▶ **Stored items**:
○ ○ ○

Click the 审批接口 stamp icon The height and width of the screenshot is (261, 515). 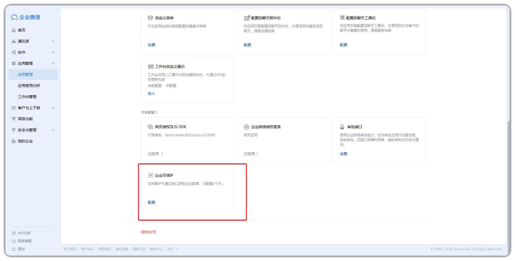coord(342,127)
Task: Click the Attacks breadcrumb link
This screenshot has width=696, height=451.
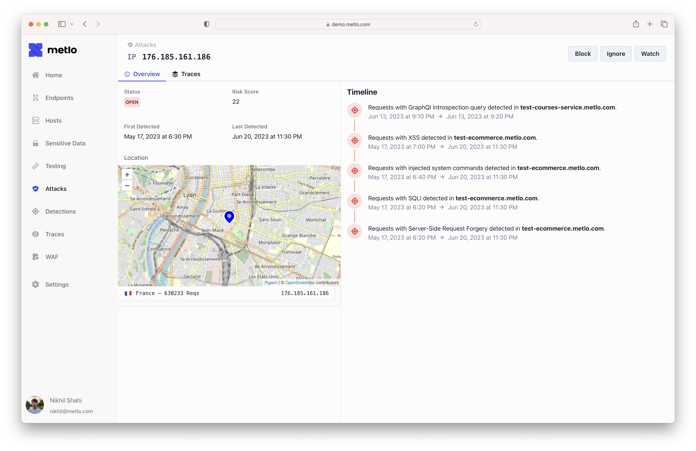Action: [x=145, y=45]
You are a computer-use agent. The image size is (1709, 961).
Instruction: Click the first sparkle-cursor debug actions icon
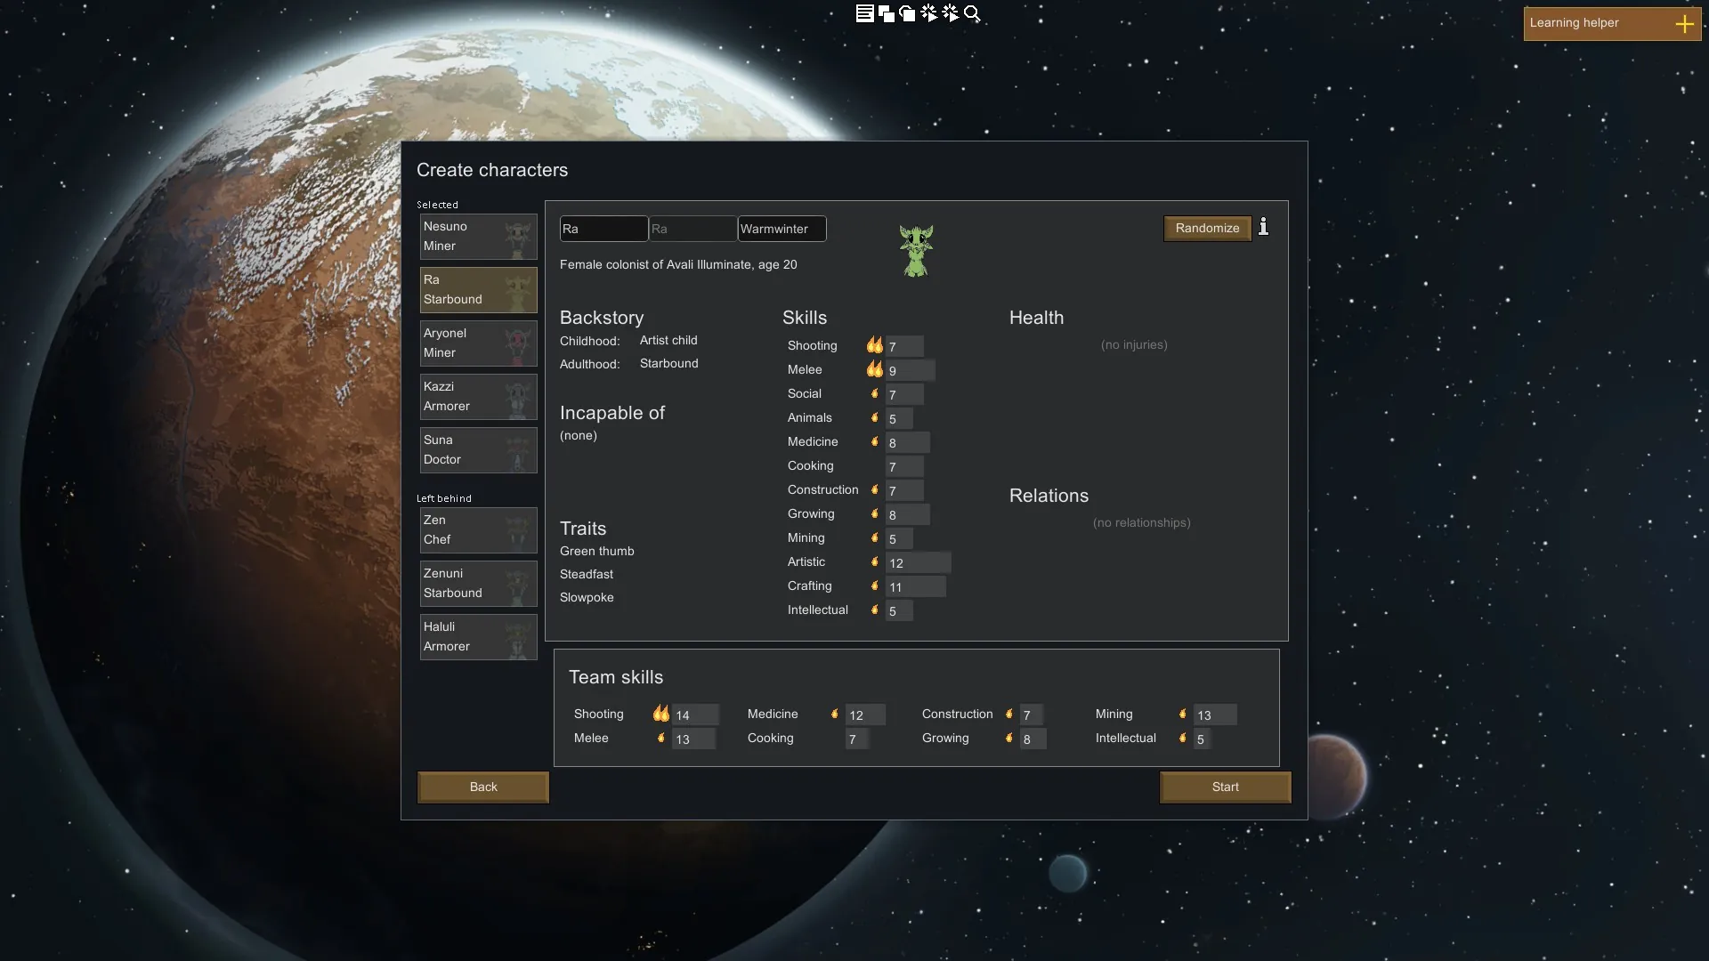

○ ○ ○

▶ **WHAT THE EXERCISE ASKS**: Where the line containing "You are a computer-use" appears above, start there and set down each line exactly through the last line of the data; leave out every picture.

▶ **SOLUTION TO THIS PROBLEM**:
You are a computer-use agent. The image size is (1709, 961).
Instruction: Click the first sparkle-cursor debug actions icon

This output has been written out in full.